In condemnation of loopholes

This was my opening monologue guest-hosting The Arena on Jan. 12: Oh oh. The federal government is spending tens of billions more than they admit. Through tax loopholes.

When the Finance Department published its latest attempt to list them all and estimate their cost, the Globe and Mail headline “Flaherty’s tax credits cost Ottawa billions” prompted a colleague to grump “The left always talks as though the money belongs to the government … It’s our money. Tax cuts don’t ‘cost’ the government since it’s not their money to start with.”

Well, you should be grumpy. But not because he’s right. Because, for once, the Globe is.

As you may imagine, I’m all for tax cuts. I want the government to spend less and tax less. And when it must tax, to raise the money it needs to pay for its programs, rates should be as low as possible on as broad a base as possible so they have the least possible impact on our wallets and our behaviour.

Tax credits do the opposite. They grant special favours to some group the government likes, or to reward some behaviour the government likes. They are social engineering. And they force the rest of us to pay more.

If the government cuts everyone’s income tax by $75 we all pay less of our income and that’s good. But if it gives everyone who puts their kid in art class a $75 “tax credit”, that is, $75 back from the government, someone else has to come up with that $75 and that’s bad. After all, government spending hasn’t gone down. So everyone who doesn’t enroll their kid in art class has to pay a little bit more to cover the total $100 million cost of this particular goody for those who do.

Now tell me: What’s the difference between the government giving you a $75 “tax credit” and it giving you 75 bucks because you enrolled your child in something it considers artistic (which oddly includes chess… and if you don’t agree you still pay.) Right. None.

So why do it through the tax system? Simple: It lets you spend without admitting you’re spending.

If you’re wondering how much it lets them spend on the sly… Finance wonders too. Their report warns “Many of the tax expenditures … interact with each other such that the impact of several tax provisions at once cannot generally be calculated by adding up the estimates and projections for each provision.”

In short, the tax system is so complicated even the people who created it don’t know what it does. Which certainly suggests it’s not an effective policy instrument. But as I’ve noted before, the main appeal of the individual loopholes to most politicians isn’t what they do for culture, the economy or fairness. It’s what they do for their reelection prospects. (You can’t imagine how many press releases the government put out touting the “Volunteer Firefighters Tax Credit” alone, but unless you think they think people just love firefighters – down girls – the only explanation is they wanted every one of them to know, on election day, who’d given them money.)

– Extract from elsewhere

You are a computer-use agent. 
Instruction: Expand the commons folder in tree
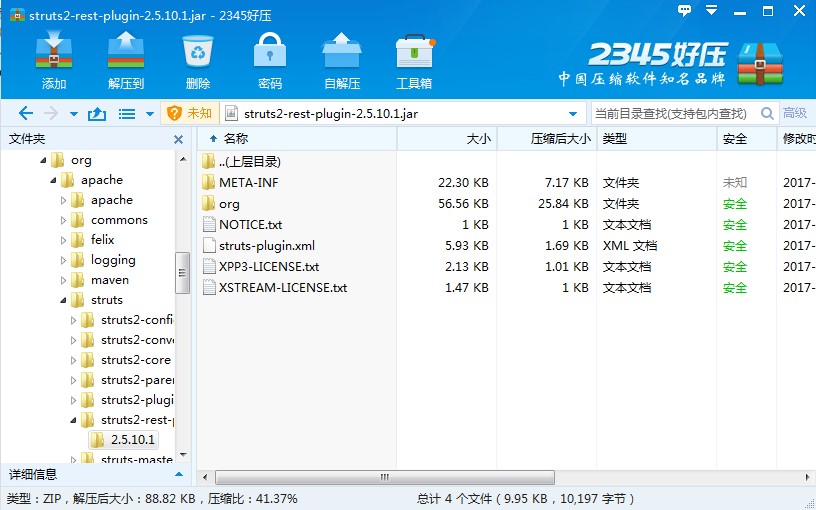point(64,220)
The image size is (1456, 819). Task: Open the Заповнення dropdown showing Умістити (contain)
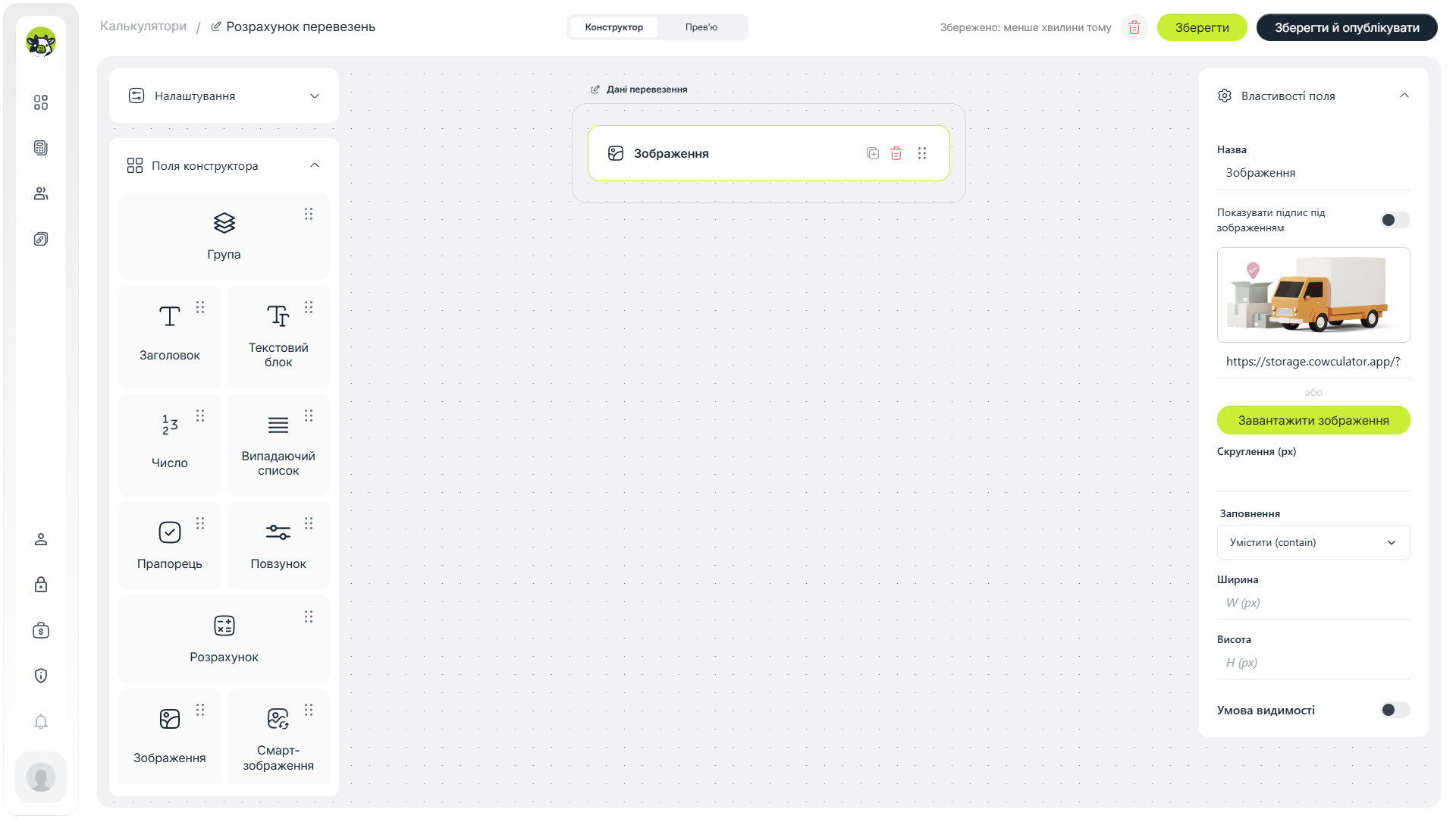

Despite Finance’s warning that their monster is too complex even to measure, I did a quick and dirty total of the 128 personal income tax loopholes listed, leaving out those under $2.5 million that were too small for Finance to bother calculating, a few big ones I thought shouldn’t count like the basic personal exemption, and some that looked like legitimate attempts to avoid double-taxing. The remaining stuff like the $280 million Tuition Tax Credit, $2 billion Canada Employment Credit, $15 billion for Registered Pension Plans etc. produced a total north of $70 billion.

If all this were counted as the spending it really is – coming out of the general tax revenue pool to reward things and people the government likes – rather than entered as a frugal, small-government reduction in revenue, federal budgets would top $350 billion, a quarter over their on-paper $280 billion. And if it didn’t exist, personal income taxes could be $70 billion lower – hardly trivial given that they only net just under $120 billion now. (The 67 corporate ones worth about $26 billion – against just over $30 billion in net revenue – are even worse.)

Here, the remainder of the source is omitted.